Selon les explications, le monastère de Charlieu aurait été
fondé au IXesiècle (plus exactement en 872 par
le comte Boson, futur roi de Bourgogne). Nous avons dit à
plusieurs reprises qu’il ne fallait pas attacher une grande
importance à ces dates de fondation. La fondation coïncide
avec l’installation d’une communauté humaine à un endroit
donné, mais il y a plusieurs possibilités concernant le lieu
d'hébergement de cette communauté : à construire, en
construction ou récemment construit, et enfin, construit
depuis plusieurs siècles.
Toujours est-il que toutes les images montrent un édifice
apparemment daté du XIIesiècle.
Il ne resterait de cette église qu’un corps de bâtiment
(Transept ? Narthex ?) (images
5 et 6), le joyau de ce corps de bâtiment étant sa
façade Nord aux deux riches portails (images
7, 8 et 9).
Datation envisagée
pour l’abbatiale Saint-Fortuné de Charlieu : an 1125 avec un
écart de 50 ans. »
Voilà donc ce que nous avons écrit il y
a environ deux ans et demi.
Récemment, Dominique Robert a pu visiter ce lieu et prendre
de nouvelles photographies (images
de 10 à 24). Il a pu pénétrer à l'intérieur du
narthex (il s'agit bien d'un narthex ou ouvrage Ouest et non
d'un transept). Grâce à ces images, nous en apprenons un peu
plus sur cette abbaye.
Auparavant, étudions de plus près les deux tympans de la
façade septentrionale. Celui de la porte médiane (images
7 et 8) est orné d'un Christ en gloire trônant sur
la Jérusalem Céleste, inscrit dans une mandorle, entouré par
les symboles des évangélistes. La facture est habile. La
pierre est ciselée avec finesse. L'ensemble témoigne d'une
œuvre d'art roman tardif, du XIIesiècle, voire
de la première moitié du XIIIesiècle. La Cène
ou dernier repas du Christ orne le tympan du portillon de
droite
(image 9). Là
encore, l'ensemble de l’œuvre (disposition des personnages
en arc de cercle, représentation en arc de cercle de la
Jérusalem Céleste, finesse d'exécution) témoigne d'un art
plus proche du gothique que du roman.
On découvre un autre portail à l'intérieur du narthex. Il
permettait l'accès à la nef de l'église. Il est décoré d'une
tympan représentant l'Ascension : le Christ, inscrit dans
une mandorle, est enlevé au Ciel par deux anges. Les douze
apôtres sont représentés sur le linteau au-dessous de cette
scène.
Divers chapiteaux sculptés agrémentent
ce transept. Ce sont pour la plupart des chapiteaux à
feuillages très ressemblants à d'autres vus ailleurs. Et
donc dépourvus d'originalité. Deux chapiteaux se révèlent
néanmoins différents. Tout particulièrement celui de l'image 14.

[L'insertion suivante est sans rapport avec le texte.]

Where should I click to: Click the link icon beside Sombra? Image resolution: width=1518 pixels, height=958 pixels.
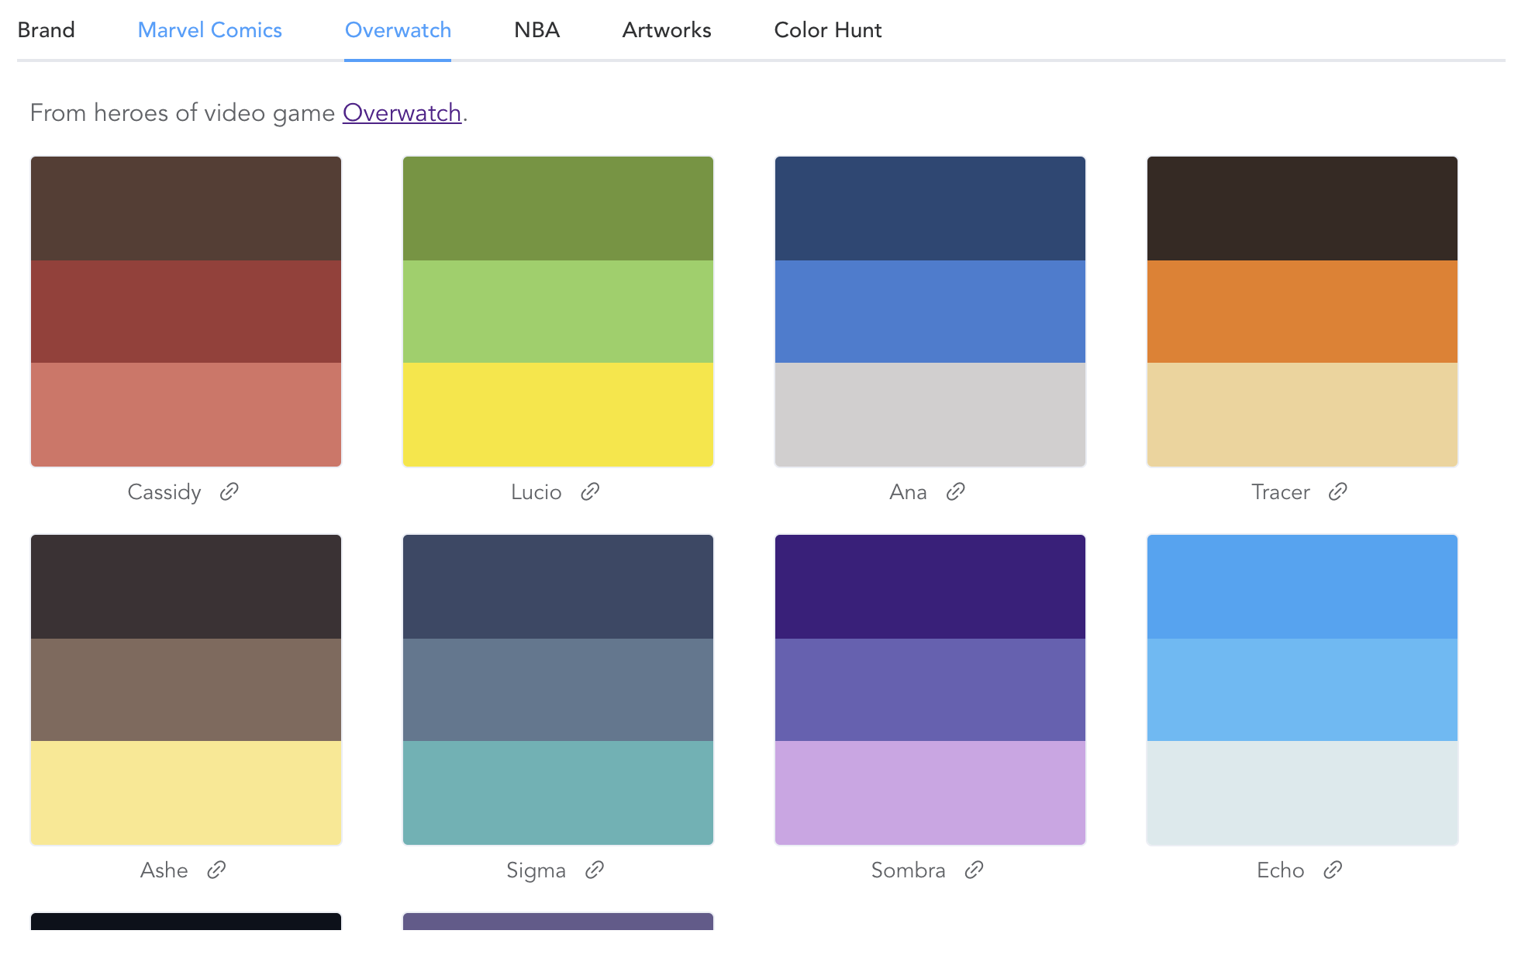974,870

Ce chapiteau n'a aucun rapport avec ceux que nous
avons l'habitude de rencontrer en art roman. Il s'apparente
plutôt à des œuvres plus tardives, du XVIIesiècle.

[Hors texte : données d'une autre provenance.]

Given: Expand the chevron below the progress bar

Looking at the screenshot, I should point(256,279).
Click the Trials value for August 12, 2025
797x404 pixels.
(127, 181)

Pour celui de l'image 15, nous sommes aussi un
peu réservés à cause du personnage à tête de chat que nous
rencontrons pour la première fois.
En revanche, les chapiteaux de la nef (images
21, 22 et 23) ne posent pas problème : ils sont
bien romans, d'un art roman tardif.
Image 21 :
chapiteau à feuilles d'acanthe imité du chapiteau
corinthien.
Image 22 :
chapiteau décoré de centaures. La scène est classique. Ici
cependant, le centaure ne décoche pas une flèche.
Image 23 :
chapiteau représentant la scène intitulée « Daniel et les
lions ». Nous rappelons cependant que ce n'est pas forcément
la scène biblique qui est ici représentée. Il peut y avoir
d'autres significations symboliques que nous ignorons.
L'image 16 fait
apparaître la méthode de construction. Contrairement à ce
que l'on pourrait penser, les beaux monuments romans ne sont
pas fait entièrement en pierres soigneusement taillées en
équerre. Seules les pierres tournées vers l'extérieur sont
taillées. L'intérieur est constitué d'une sorte de béton.

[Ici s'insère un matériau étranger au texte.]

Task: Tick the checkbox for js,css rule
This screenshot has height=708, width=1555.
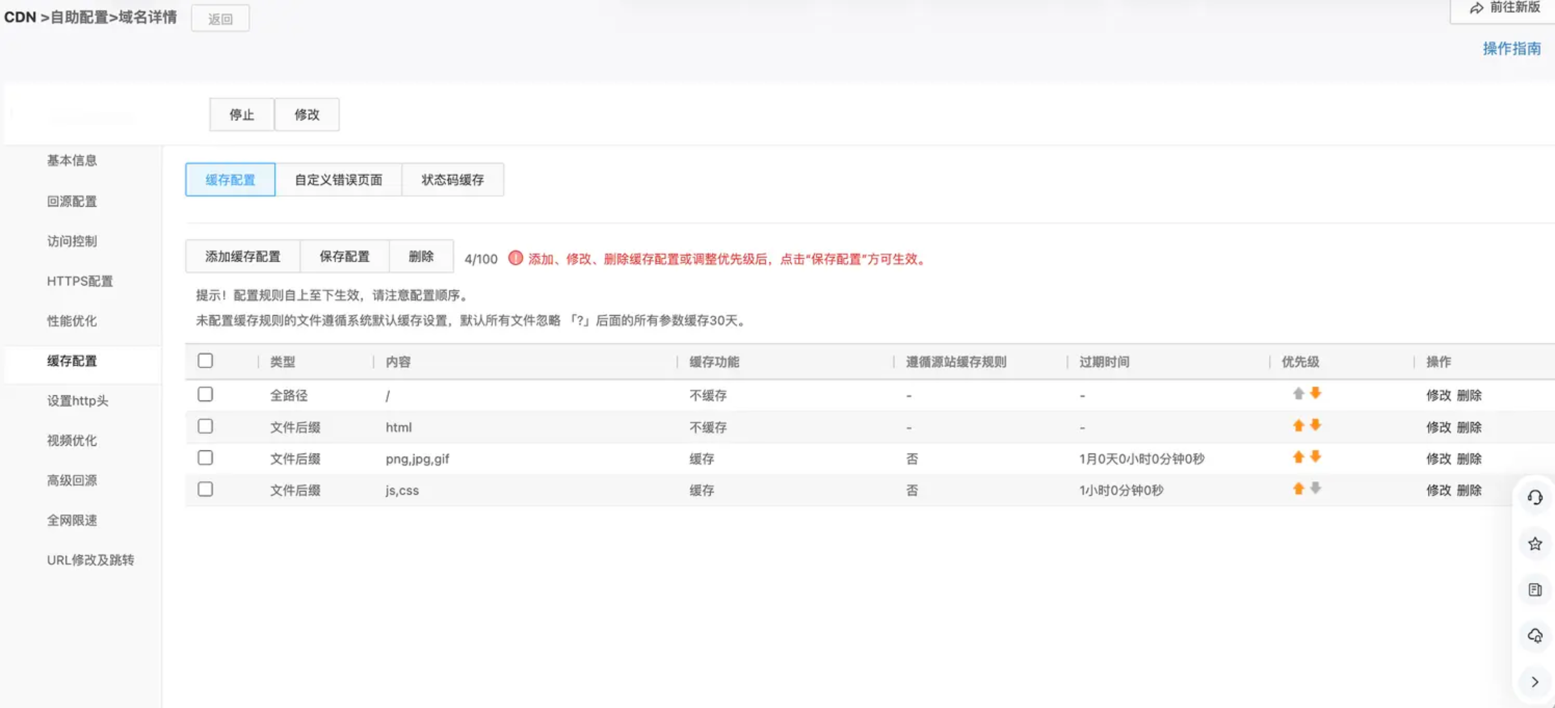Action: [x=205, y=490]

Notons aussi sur cette image
16 que l'arc doubleau est entièrement fait de
blocs taillés et équarris. C'est très probablement le cas de
l'arc doubleau situé face à nous sur l'image
18. L'ensemble est appelé arc double ou à double
rouleau. Nous appellerons doubleau l'arc inférieur. Cet arc
serait donc formé de pierres équarries. Nous estimons que
l'arc double constitue une innovation par rapport à l'arc
simple car il permet de réduire la dimension des pierres
taillées.
Remarque :
les sarcophages déposés dans le narthex (image
24) sont antérieurs à l'an mil (an 600 avec un
écart de 200 ans). Ils montrent l'occupation du lieu durant
le Haut Moyen-Âge.
Images
de 10 à 24 de Dominique Robert : http://www.drobert-photo.com/
Datation envisagée pour l’abbatiale Saint-Fortuné
de Charlieu : an 1125 avec un écart de 50 ans (même
estimation de datation que précédemment).
Une question toutefois : s'il est vrai qu'un monastère
existait dès le IXesiècle, qu'est devenue son
abbatiale ?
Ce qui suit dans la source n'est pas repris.